Washington acted on these standards, knowing it has the power as a permanent member of the Security Council to block adoption of any measure aimed at forcing it to abide by any standard whatever, or even the enforcement of any decision of the international court that concludes the United States has behaved illegally or attempts to impose any sanction on the United States concerning its use offorce. This power is an essential element of the security system to which the United States and all other nations agreed in the charter, and the country is perfectly justified in relying on its rights.

The United States must care, however, about the views of other states, especially with regard to the validity of U.S. claims. It has a substantial interest in enforcing the charter against states that use force aggressively, such as Iraq. It remains disturbing, therefore, that the defense secretary announced (on the basis of erroneous intelligence) that the factory in Sudan did not make pharmaceuticals, and that the Clinton administration has been unwilling to participate in a thorough evaluation of its factual premises concerning the plant.

The United States has properly refused to surrender any aspect of its inherent right of self-defense to those who would deny the capacity its power confers or who regard even defensive force as evil.
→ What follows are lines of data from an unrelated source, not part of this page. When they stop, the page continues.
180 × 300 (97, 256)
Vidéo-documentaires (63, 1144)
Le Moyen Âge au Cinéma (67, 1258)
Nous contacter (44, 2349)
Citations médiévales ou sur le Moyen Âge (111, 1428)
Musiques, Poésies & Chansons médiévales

This posture demands that Washington accept the consequences when it errs. If the bombing in Sudan was wrong, or if the nation is unprepared to disclose the evidence that supports its conduct, the United States must accept responsibility or otherwise deprive itself of the right to rely on the charter in attempting to control illegal uses of force by other states.

Abraham Sofaer is a former federal judge and U.S. State Department adviser and a fellow of the Hoover Institution on War, Revolution and Peace at Stanford University. He contributed this comment to Newsday.